_Teks Halaman_.
◆ ◆ ◆ ◆ ◆ ◆ ◆

Tak hanya dari segi ekonomi, industri pariwisata dalam skala besar, atau mass tourism, juga terbukti memiliki dampak terhadap sumber daya alam lingkungan. Di Bali, misalnya, terjadi kelangkaan air bersih karena lebih banyak dialokasikan untuk wisatawan. Dikutip dari WALHI, satu kamar hotel di Bali bisa menghabiskan hingga 3000 liter air per hari, sementara masyarakat hanya menghabiskan 200 liter per orang per hari. Tak hanya Bali, masyarakat Baduy bahkan mengajukan permohonan kepada Presiden Jokowi untuk menghapus Baduy dari objek destinasi wisata. Sebab, kehadiran pariwisata telah merusak lingkungan Baduy.
Tak hanya di Indonesia, praktik pariwisata yang destruktif juga terjadi di negara-negara lain. Di Spanyol, dampak negatif industri pariwisata terhadap kehidupan komunitas lokal memicu gerakan dari kelompok "anti-tourism" yang beberapa kali menggunakan kekerasan dalam aksinya. Di Kota Barcelona, yang setiap tahunnya menerima 32 juta turis, sebuah bus pariwisata dirusak bannya dan dicoret dengan grafiti oleh para aktivis "anti-pariwisata" ini. Meski aksi mereka kontroversial, tapi gerakan ini telah memicu serangkaian perdebatan mengenai praktik industri pariwisata yang semakin mengkhawatirkan.

◆ ◆ ◆ ◆ ◆ ◆ ◆

_Sumber Data_.

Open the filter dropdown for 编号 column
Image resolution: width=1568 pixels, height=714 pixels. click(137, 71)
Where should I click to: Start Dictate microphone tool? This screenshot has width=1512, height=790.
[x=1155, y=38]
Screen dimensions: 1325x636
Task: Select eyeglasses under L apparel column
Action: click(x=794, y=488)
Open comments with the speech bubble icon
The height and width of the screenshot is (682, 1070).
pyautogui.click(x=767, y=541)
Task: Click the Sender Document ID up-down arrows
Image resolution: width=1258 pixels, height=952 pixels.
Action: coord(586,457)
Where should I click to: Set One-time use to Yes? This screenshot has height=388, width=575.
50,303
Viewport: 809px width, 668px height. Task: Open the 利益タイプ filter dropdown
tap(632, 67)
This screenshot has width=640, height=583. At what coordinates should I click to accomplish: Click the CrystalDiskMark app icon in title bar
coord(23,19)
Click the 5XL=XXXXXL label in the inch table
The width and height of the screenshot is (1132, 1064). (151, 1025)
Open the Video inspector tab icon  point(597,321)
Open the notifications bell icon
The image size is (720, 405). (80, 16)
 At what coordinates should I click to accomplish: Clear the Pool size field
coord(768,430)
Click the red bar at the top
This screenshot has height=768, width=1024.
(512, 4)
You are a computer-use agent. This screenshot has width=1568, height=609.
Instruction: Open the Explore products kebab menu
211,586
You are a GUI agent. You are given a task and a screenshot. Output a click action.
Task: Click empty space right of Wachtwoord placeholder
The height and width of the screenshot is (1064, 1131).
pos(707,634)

◆ ◆ ◆ ◆ ◆ ◆ ◆

Berikan kembali seluruh teks tentang dampak pariwisata di atas tanpa mengubah satu kata pun.

Tak hanya dari segi ekonomi, industri pariwisata dalam skala besar, atau mass tourism, juga terbukti memiliki dampak terhadap sumber daya alam lingkungan. Di Bali, misalnya, terjadi kelangkaan air bersih karena lebih banyak dialokasikan untuk wisatawan. Dikutip dari WALHI, satu kamar hotel di Bali bisa menghabiskan hingga 3000 liter air per hari, sementara masyarakat hanya menghabiskan 200 liter per orang per hari. Tak hanya Bali, masyarakat Baduy bahkan mengajukan permohonan kepada Presiden Jokowi untuk menghapus Baduy dari objek destinasi wisata. Sebab, kehadiran pariwisata telah merusak lingkungan Baduy.
Tak hanya di Indonesia, praktik pariwisata yang destruktif juga terjadi di negara-negara lain. Di Spanyol, dampak negatif industri pariwisata terhadap kehidupan komunitas lokal memicu gerakan dari kelompok "anti-tourism" yang beberapa kali menggunakan kekerasan dalam aksinya. Di Kota Barcelona, yang setiap tahunnya menerima 32 juta turis, sebuah bus pariwisata dirusak bannya dan dicoret dengan grafiti oleh para aktivis "anti-pariwisata" ini. Meski aksi mereka kontroversial, tapi gerakan ini telah memicu serangkaian perdebatan mengenai praktik industri pariwisata yang semakin mengkhawatirkan.